*TASK DESCRIPTION*: Lines from the one containing "You are a computer-use" through the last line of the data are to be returned exactly, both ends included, minus any pictures.

*DATA*:
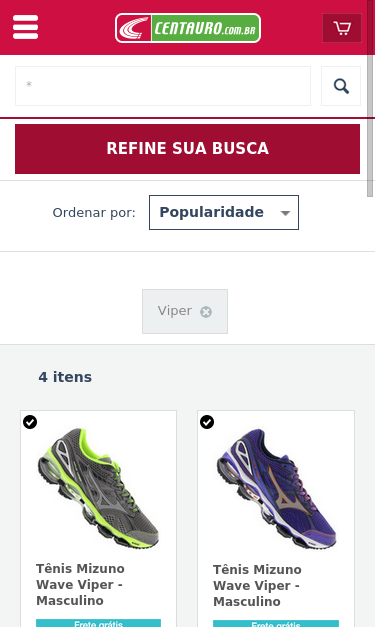Open the purple Mizuno Wave Viper photo
375x627 pixels.
276,487
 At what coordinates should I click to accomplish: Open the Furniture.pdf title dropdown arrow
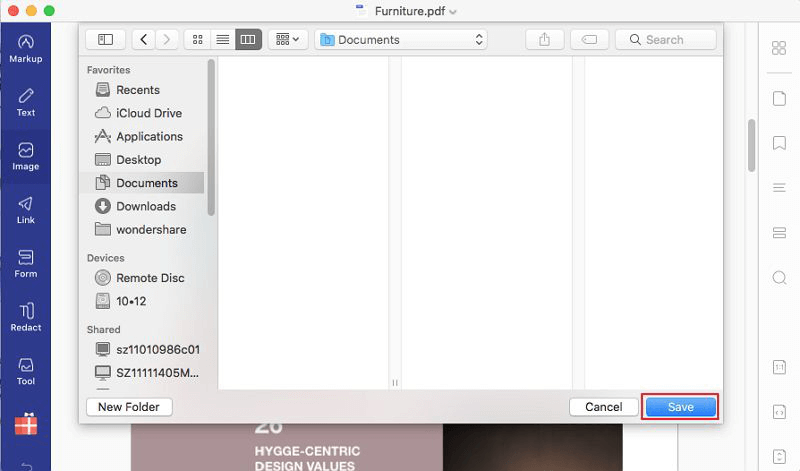coord(453,12)
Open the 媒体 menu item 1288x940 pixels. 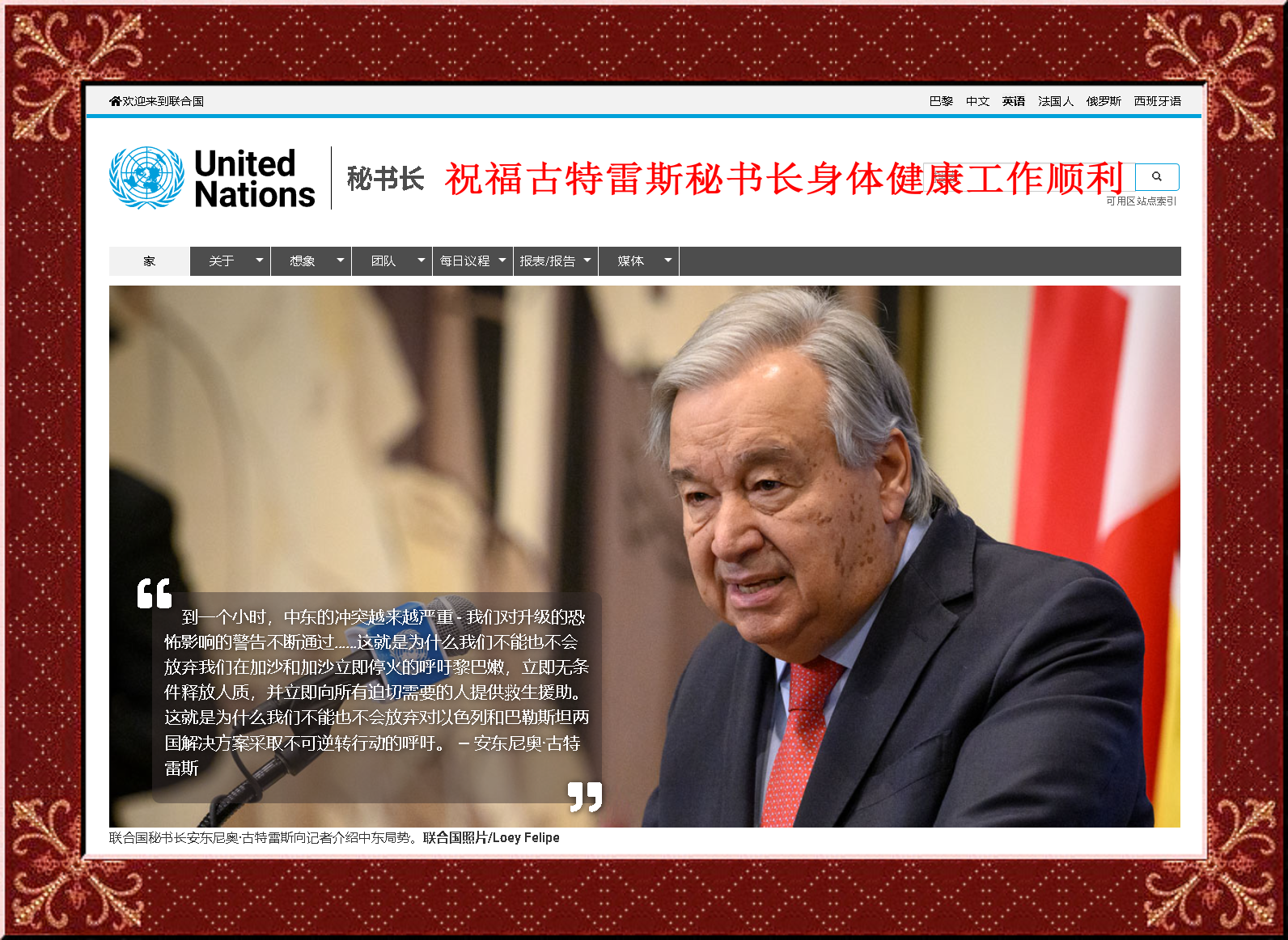tap(630, 261)
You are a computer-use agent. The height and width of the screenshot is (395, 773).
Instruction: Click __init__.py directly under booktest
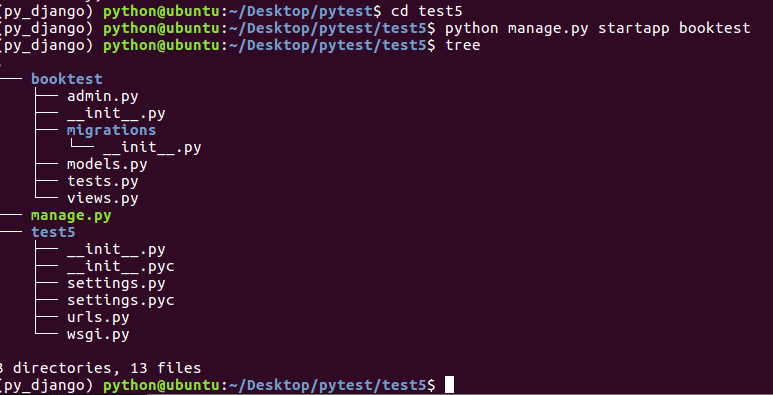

*RESULT BELOW*:
You are a computer-use agent. The height and width of the screenshot is (395, 773).
Instruction: Click __init__.py directly under booktest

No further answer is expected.